RAW DATA START
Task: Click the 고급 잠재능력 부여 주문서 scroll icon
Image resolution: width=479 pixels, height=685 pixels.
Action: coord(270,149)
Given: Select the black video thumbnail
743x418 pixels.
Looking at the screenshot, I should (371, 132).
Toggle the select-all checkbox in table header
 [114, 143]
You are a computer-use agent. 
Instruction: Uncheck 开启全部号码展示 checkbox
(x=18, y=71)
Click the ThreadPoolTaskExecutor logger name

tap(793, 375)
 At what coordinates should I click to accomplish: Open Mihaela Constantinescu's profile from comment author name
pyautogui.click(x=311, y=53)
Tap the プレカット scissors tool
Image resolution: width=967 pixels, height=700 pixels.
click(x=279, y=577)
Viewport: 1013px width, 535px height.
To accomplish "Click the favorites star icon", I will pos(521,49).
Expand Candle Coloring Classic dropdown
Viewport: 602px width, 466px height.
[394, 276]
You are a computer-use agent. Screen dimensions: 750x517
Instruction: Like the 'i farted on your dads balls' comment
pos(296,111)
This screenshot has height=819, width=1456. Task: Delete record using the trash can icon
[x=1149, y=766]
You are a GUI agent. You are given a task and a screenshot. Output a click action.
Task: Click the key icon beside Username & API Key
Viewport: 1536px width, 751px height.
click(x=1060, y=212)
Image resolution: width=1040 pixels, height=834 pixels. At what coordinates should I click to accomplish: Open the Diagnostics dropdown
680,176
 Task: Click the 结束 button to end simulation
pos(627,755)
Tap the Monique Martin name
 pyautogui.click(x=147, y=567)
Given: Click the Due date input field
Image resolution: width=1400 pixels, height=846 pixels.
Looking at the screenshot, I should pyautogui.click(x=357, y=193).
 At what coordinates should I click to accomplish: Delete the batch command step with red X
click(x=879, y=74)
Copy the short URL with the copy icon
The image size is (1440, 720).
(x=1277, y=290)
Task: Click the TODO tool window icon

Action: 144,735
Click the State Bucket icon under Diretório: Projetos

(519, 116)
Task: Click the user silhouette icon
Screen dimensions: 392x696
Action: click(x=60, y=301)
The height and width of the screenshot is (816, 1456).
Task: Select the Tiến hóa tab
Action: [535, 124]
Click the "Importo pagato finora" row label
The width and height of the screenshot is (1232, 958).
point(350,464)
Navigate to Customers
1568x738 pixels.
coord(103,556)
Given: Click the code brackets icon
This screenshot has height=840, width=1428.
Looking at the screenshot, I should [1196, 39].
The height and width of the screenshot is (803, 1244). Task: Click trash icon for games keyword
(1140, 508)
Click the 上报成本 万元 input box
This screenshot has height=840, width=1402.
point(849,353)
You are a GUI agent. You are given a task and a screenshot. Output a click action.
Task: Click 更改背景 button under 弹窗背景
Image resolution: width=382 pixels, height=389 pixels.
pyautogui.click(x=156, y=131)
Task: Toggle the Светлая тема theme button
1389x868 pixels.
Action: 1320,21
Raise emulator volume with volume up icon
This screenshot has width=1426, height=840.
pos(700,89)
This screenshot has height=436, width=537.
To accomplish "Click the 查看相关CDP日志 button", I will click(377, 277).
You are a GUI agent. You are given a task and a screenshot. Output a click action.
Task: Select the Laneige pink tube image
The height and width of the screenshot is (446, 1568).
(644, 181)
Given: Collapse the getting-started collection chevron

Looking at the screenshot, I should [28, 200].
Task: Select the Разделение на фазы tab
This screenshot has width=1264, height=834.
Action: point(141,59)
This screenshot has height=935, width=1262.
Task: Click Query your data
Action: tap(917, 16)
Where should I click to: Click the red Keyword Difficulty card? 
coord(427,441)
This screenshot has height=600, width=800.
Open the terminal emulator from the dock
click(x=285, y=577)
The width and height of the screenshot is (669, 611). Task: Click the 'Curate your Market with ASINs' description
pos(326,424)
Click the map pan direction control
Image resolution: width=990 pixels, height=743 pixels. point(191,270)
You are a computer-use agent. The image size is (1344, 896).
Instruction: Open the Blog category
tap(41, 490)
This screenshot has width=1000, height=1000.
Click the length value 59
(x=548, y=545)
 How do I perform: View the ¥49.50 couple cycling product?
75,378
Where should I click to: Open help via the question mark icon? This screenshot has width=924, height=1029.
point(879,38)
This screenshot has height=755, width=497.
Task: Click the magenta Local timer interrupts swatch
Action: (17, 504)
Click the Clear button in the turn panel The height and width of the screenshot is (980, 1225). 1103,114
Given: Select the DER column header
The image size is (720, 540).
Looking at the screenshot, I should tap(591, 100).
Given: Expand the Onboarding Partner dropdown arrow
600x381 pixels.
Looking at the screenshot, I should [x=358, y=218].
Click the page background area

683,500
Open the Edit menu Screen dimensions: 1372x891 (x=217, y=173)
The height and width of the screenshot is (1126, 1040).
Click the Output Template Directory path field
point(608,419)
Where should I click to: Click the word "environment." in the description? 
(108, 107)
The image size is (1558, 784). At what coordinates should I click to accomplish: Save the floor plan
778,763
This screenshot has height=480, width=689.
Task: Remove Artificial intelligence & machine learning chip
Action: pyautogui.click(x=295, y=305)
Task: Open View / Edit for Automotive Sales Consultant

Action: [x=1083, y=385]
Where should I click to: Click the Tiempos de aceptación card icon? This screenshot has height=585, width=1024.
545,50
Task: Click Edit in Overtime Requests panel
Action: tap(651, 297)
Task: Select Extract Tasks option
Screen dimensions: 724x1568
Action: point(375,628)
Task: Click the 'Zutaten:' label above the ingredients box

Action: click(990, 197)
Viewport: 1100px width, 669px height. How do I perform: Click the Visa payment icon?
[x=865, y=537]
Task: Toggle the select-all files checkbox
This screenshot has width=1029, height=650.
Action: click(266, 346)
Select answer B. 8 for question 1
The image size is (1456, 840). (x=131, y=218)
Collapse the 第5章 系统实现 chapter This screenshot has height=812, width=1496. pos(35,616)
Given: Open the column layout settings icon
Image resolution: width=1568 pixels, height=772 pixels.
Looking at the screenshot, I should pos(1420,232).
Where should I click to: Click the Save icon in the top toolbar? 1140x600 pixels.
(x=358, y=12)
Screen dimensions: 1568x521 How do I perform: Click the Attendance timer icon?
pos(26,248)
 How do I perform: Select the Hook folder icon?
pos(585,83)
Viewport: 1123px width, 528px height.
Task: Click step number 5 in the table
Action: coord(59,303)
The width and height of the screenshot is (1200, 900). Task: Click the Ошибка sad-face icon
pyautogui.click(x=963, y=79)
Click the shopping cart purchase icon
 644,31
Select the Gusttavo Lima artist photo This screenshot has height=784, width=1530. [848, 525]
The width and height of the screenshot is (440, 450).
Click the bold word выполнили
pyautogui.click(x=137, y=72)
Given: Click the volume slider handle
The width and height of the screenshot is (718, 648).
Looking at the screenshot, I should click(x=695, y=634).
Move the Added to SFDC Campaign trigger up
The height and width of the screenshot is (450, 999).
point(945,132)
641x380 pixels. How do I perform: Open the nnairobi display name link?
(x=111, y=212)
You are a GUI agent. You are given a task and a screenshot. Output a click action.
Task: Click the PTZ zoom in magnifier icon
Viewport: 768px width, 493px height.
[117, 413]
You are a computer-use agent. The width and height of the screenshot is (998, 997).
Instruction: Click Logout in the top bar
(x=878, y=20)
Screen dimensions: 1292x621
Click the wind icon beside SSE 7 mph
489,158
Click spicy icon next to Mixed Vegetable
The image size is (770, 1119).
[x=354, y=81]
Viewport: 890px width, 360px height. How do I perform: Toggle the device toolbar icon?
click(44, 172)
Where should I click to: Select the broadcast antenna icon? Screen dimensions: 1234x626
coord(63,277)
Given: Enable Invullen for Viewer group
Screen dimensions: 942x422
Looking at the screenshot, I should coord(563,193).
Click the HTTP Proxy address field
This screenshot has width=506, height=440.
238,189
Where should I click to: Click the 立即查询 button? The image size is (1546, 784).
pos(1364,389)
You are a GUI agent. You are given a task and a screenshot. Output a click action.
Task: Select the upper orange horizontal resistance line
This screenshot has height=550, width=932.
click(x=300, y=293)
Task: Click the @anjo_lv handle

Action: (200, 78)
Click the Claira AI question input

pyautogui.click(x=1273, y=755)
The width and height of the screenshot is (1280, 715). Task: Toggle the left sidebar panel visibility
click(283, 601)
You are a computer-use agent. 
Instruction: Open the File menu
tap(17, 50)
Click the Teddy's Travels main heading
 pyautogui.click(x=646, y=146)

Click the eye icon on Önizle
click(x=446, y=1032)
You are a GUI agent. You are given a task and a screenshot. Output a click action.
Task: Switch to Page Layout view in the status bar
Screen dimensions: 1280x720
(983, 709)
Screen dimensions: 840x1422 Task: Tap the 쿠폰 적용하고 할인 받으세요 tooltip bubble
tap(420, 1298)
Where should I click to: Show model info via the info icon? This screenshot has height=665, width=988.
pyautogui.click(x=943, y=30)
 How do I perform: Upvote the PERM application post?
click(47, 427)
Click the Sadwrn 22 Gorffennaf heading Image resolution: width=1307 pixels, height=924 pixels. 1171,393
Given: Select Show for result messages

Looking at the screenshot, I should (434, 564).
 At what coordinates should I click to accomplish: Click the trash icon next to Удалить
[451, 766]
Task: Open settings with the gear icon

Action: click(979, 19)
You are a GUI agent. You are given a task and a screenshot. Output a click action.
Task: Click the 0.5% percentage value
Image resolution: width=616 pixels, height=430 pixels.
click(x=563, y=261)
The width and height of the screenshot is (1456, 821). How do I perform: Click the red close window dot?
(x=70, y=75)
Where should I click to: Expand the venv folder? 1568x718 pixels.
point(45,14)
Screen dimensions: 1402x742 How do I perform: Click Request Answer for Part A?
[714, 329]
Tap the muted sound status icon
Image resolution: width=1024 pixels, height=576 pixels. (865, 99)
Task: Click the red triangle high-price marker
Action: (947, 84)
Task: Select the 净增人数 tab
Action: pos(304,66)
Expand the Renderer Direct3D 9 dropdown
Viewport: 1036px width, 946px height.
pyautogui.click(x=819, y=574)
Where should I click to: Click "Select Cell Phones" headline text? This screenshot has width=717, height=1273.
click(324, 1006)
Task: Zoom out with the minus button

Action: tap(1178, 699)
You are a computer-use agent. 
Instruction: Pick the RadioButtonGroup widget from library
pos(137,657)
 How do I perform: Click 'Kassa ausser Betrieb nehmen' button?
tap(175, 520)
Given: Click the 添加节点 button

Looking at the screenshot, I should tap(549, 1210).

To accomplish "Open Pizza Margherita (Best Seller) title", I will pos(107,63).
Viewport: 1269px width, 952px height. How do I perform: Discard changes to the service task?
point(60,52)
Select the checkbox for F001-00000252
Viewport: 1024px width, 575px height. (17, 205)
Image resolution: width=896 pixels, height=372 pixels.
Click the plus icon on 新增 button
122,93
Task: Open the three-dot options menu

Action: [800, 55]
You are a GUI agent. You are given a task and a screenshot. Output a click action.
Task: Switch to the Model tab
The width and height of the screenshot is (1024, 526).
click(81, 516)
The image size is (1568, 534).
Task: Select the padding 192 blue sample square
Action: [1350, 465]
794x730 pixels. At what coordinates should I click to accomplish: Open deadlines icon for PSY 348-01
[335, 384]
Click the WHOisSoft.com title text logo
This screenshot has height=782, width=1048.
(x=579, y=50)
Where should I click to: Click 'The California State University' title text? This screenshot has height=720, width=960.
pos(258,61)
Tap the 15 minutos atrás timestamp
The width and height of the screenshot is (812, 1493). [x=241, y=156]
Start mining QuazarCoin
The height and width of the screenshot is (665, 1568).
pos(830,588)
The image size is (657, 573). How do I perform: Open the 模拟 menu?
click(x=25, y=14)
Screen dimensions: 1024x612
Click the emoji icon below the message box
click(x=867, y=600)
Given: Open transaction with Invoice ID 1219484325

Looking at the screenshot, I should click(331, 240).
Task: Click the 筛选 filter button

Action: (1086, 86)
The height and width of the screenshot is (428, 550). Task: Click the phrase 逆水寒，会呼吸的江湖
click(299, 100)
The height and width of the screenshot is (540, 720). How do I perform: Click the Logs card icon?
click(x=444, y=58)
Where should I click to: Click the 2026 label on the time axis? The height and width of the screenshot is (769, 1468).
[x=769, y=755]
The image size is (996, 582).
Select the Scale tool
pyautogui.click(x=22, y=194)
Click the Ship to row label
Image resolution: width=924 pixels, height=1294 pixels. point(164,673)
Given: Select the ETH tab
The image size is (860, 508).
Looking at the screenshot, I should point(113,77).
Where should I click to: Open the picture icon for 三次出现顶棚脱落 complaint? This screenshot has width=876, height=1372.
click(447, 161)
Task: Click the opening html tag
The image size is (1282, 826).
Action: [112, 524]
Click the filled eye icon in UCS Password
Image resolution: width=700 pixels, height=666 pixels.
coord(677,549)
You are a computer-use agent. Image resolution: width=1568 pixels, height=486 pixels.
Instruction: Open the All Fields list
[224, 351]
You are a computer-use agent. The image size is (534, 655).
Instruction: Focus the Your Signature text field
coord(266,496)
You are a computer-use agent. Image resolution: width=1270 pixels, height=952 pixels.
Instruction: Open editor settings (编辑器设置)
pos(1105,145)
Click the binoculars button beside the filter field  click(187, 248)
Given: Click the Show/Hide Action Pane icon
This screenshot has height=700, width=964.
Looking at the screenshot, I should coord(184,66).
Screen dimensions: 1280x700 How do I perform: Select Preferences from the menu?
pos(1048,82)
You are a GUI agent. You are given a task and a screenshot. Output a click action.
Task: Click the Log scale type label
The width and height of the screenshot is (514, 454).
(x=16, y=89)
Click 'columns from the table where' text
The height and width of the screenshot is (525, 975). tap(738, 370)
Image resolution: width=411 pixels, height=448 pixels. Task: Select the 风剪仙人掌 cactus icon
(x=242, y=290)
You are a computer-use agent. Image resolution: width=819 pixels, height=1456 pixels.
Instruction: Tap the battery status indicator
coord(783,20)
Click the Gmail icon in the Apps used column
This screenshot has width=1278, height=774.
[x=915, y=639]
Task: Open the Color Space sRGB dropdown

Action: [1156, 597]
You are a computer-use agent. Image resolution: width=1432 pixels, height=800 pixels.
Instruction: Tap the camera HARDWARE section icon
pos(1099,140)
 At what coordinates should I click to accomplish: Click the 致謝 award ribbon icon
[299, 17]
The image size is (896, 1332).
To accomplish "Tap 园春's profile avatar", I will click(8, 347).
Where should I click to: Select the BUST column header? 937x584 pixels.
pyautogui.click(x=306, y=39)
RAW DATA END
▶ [TO DO]: Tally the lines of the material in which the word "computer" appears. Output the count alone.

▶ [TASK OUTPUT]: 11